[BEGIN Given passage]

# Epicurious website



## coulis-o (Jan 23, 2010)

just stumbled upon this website, looks good 

www.epicurious.com


----------



## greg (Dec 8, 1999)

It's not bad. I used to frequent it 10 years ago until one of the members there told me about cheftalk. I've never looked back.


----------



## kyheirloomer (Feb 1, 2007)

Just be careful, as there is a coterie of members there who seem to believe in contention for its own sake, and are always starting flame wars. The moderators, meanwhile, have a very weird sense of balance, and do little to control the strife.

I was active there for several years, but finally walked away because of the devisiveness that rules, and the refusal of the admin people to address the issue.


----------



## phoebe (Jul 3, 2002)

KYHeirloomer said:


> Just be careful, as there is a coterie of members there who seem to believe in contention for its own sake, and are always starting flame wars. The moderators, meanwhile, have a very weird sense of balance, and do little to control the strife.
> 
> I was active there for several years, but finally walked away because of the devisiveness that rules, and the refusal of the admin people to address the issue.


Epicurious? Really? It always seems to be filled with nice ladies who cook for their families. Maybe you mean "the other guys"? (egullet?)


----------



## kyheirloomer (Feb 1, 2007)

Nah, ah, Phoebe. I know exactly what I mean. I could give you a list of such episodes, I could.

Think not. Here's a test. Start a thread at Epi asking if anyone's heard from Gretchen lately, and see what happens. Then, after the furor dies down, I'll tell you the whole story.

Alternatively, ask why there's no PM program anymore. 

Based on being a member for several years, I can tell you that in my experience, Tanya Steele has to be the worst administrator on the web.


----------



## phoebe (Jul 3, 2002)

KYHeirloomer said:


> Nah, ah, Phoebe. I know exactly what I mean. I could give you a list of such episodes, I could.
> 
> Think not. Here's a test. Start a thread at Epi asking if anyone's heard from Gretchen lately, and see what happens. Then, after the furor dies down, I'll tell you the whole story.
> 
> ...


wow! /img/vbsmilies/smilies/eek.gifI had no idea. And here I was thinking it was just a pleasant recipe place. 
And remind me never to doubt you again. /img/vbsmilies/smilies/blushing.gif


----------



## left4bread (May 8, 2009)

[END Given passage]

*Aim*
Transcribe the stretch of the Epicurious forum thread from "## coulis-o (Jan" through "never looked back." word for word.

[BEGIN Recorded information]

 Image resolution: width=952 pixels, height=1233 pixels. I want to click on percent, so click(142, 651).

[END Recorded information]

*The completed task*
## coulis-o (Jan 23, 2010)

just stumbled upon this website, looks good 

www.epicurious.com


----------



## greg (Dec 8, 1999)

It's not bad. I used to frequent it 10 years ago until one of the members there told me about cheftalk. I've never looked back.